Se stai pianificando una gita in Toscana, non puoi perdere Vicopisano, un borgo medievale a soli 18 chilometri da Pisa. Questo piccolo gioiello, nascosto tra il Monte Pisano e il fiume Arno, offre un’esperienza unica per famiglie, con la sua Rocca del Brunelleschi e le sue 13 torri medievali.
La Rocca del Brunelleschi: un viaggio nel tempo
Il cuore di Vicopisano è senza dubbio la Rocca del Brunelleschi una fortezza costruita nel Quattrocento su ordine di Firenze per rafforzare il borgo. Affidata al celebre architetto Filippo Brunelleschi, questa struttura militare è un vero e proprio viaggio nel tempo per i bambini, che possono immaginare di essere soldati a difesa del castello.
La rocca è collegata a valle da un camminamento di ronda fortificato di circa 70 metri, che offre una vista spettacolare sul territorio circostante. Questo percorso, che scende dal castello verso il basso, stimola la curiosità dei più piccoli e permette di spiegare loro come ci si muoveva per controllare il territorio in epoca medievale.
Le torri di Vicopisano: un gioco di scoperta
Vicopisano è soprannominato la piccola San Gimignano grazie alle sue 13 torri conservate all’interno delle mura. Tra le più famose troviamo la Torre dell’Orologio di origine medievale e oggi campanile, la Torre dei Gemelli e la Torre delle Quattro Porte.
Salire, scorgere una torre dietro l’angolo, contare quante se ne vedono dal basso: sono piccoli giochi spontanei che rendono la passeggiata meno astratta e più coinvolgente per i bambini, mentre gli adulti apprezzano l’impatto scenografico del profilo del borgo.
Vicoli, palazzi e chiese: un’esperienza a misura di famiglia
Uno degli aspetti più caratteristici di Vicopisano sono i chiassi i vicoli in salita, stretti e lastricati, che collegano la parte bassa del paese alla Rocca del Brunelleschi in cima. Camminare qui significa attraversare passaggi raccolti, sentire sotto i piedi la pavimentazione in pietra e alternare tratti in pendenza con brevi pause per guardare intorno.
Per una famiglia, la cosa più sensata è prendere il tempo necessario, fare soste frequenti e adattare il percorso alle energie dei bambini. I chiassi non sono solo un collegamento pratico: diventano quasi un percorso-avventura per raggiungere la fortezza, con la promessa, in alto, di un punto di osservazione diverso sul borgo.
Nel punto più elevato si trova anche Palazzo Pretorio edificio del Trecento con una facciata decorata da numerosi stemmi in pietra e terracotta. All’interno erano presenti le stanze di rappresentanza, gli alloggi dei rappresentanti del potere e antiche prigioni sotterranee.

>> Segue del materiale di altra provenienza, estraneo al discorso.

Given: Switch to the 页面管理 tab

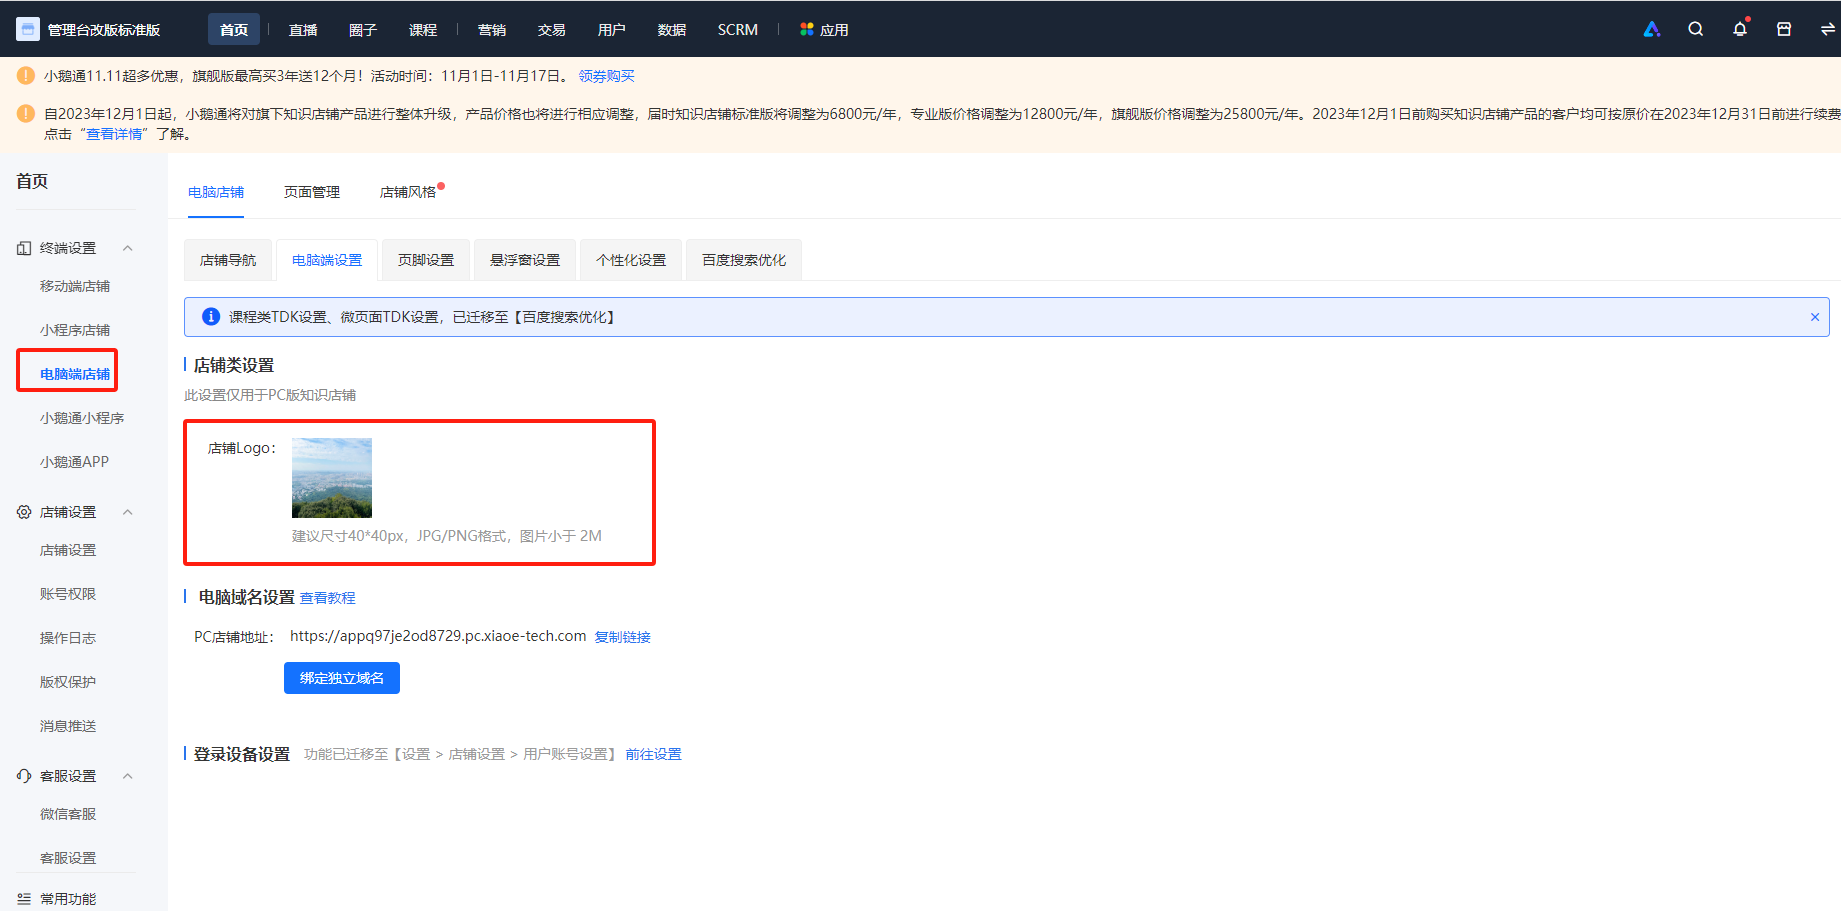Looking at the screenshot, I should pyautogui.click(x=312, y=192).
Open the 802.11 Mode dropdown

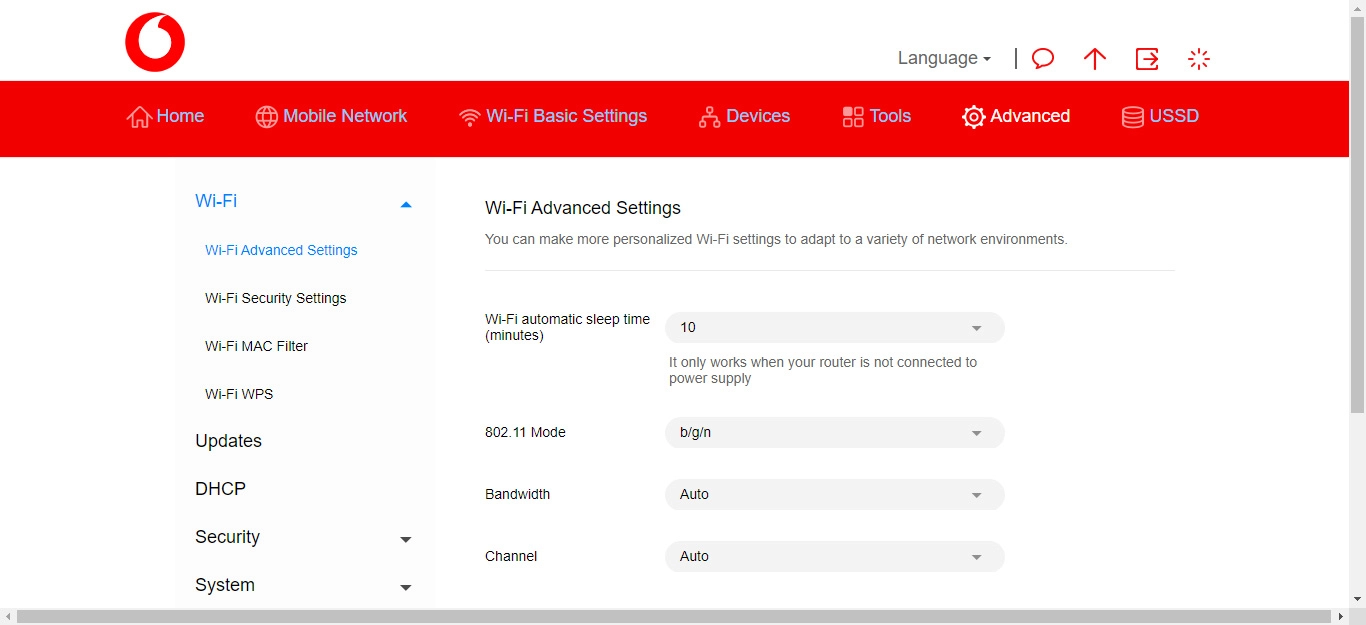pyautogui.click(x=834, y=433)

Questi dettagli possono suggerire storie e giochi di immaginazione ai più piccoli, mentre per gli adulti danno il senso del ruolo amministrativo che il borgo ha avuto nel passato.
Ai margini del complesso fortificato si trova la Pieve di Santa Maria una chiesa in stile romanico pisano con linee semplici e ordinate. All’interno sono conservate opere lignee di pregio. Entrare in un luogo così, più raccolto rispetto ai grandi spazi monumentali di Pisa, può diventare un momento di calma nella giornata, utile per far riposare i bambini e allo stesso tempo introdurre materiali e stili artistici diversi.